• Jobs
A. Answer these from the OELLM 9B context-extension text:
(i) How many European languages does the model cover?
(ii) What θ value fixes depth-0 retrieval at 64K context?
(iii) At 128K, what depth-0 retrieval score did θ=16M reach?
B. Pick up the OELLM 9B context-extension text after its last sentence and keep writing it.

• Text to read
** Begin **

OELLM 9B — 128K context (ABF, θ=32M)

Long-context extension of the OpenEuroLLM baby_9b_dense (Qwen3 dense 9B) base model, from 4K → 128K context via native ABF (RoPE base-frequency scaling; no YaRN). Base model — not instruction-tuned. Multilingual (37 European languages).

It achieves perfect needle-in-a-haystack retrieval at 128K, including the hardest far-start (depth-0) position, across languages — the failure mode that low-θ ABF and length-biased data could not fix.


Key result: depth-0 is a RoPE θ problem, not a data problem

Extending context by raising RoPE θ uniformly (standard ABF) leaves the model unable to retrieve from the far start of a long window (depth-0). We showed this is not fixable with more long-range data (two length-biased datasets gave depth-0 ≈ 0%), but is fixed by scaling θ to the target length — consistent with the high-RoPE-dimension OOD analysis of LongRoPE2.

The critical θ roughly doubles per context-length octave:

context θ that fixes depth-0
64K 8M
128K 16M (90%) → 32M (100%)
256K ~32–64M (extrapolated)

θ ablation at 128K depth-0 (base-LM NIAH): θ=2M/5M → 0%, θ=8M → 0% (fixes ≤64K only), θ=16M → 90%, θ=32M → 100%. This checkpoint uses θ=32M.

** End **

• Data segment
** Begin **

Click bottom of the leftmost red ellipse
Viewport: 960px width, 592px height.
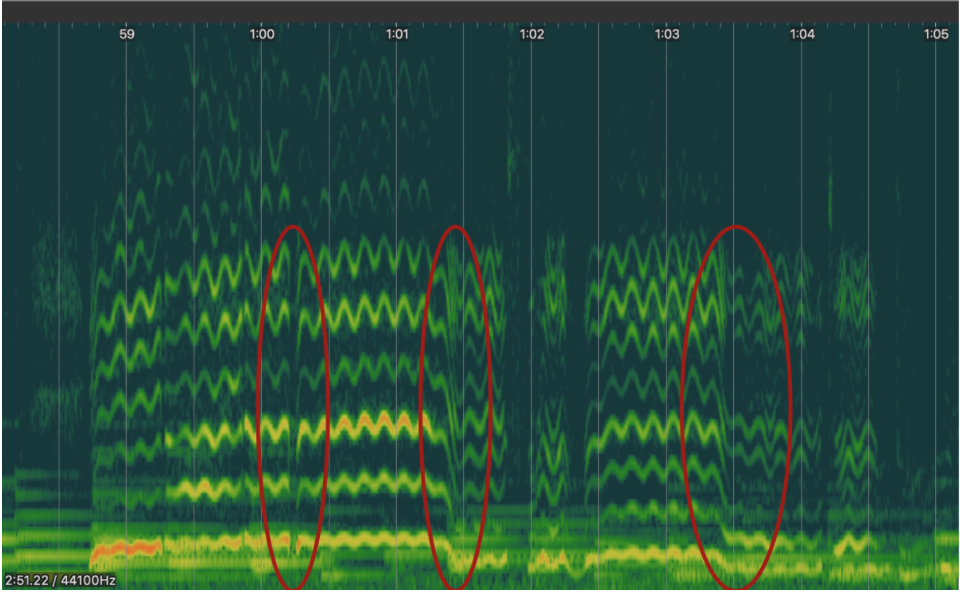[293, 588]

** End **

• In response
A.
(i) 37
(ii) 8M
(iii) 90%

B.
Evaluation

Method

Base-LM forced-choice NIAH (no instruction-following required): a key → magic-number needle is inserted at a controlled depth in a filler context of N tokens; the model scores 4 candidate values by summed log-probability of the answer tokens; argmax = prediction. Distractor values appear in the context (adversarial), so the chance floor is below 25%. Depth 0.0 = needle at the far start (max query distance); 1.0 = most recent. Script: scripts/eval_base_lm_niah.py.

Results — by context length (depth-averaged)

context accuracy depth-0
4K 100% 100%
16K 100% 100%
64K 100% 100%
128K 100% 100%

Results — 128K, multilingual (depth-stratified)

264 trials across en, fi, fr, hu, pl, pt, sv (6 trials × 5 depths × langs):

language 128K accuracy depth-0
en, fi, fr, hu, pl, pt 100% 6/6
sv 96% (1 non-depth-0 miss) 6/6
total 99% (262/264) depth-0 = 100% in every language

All depths (0.0–1.0) are 100% at 64K; at 128K depth-0 is 100% across all tested languages.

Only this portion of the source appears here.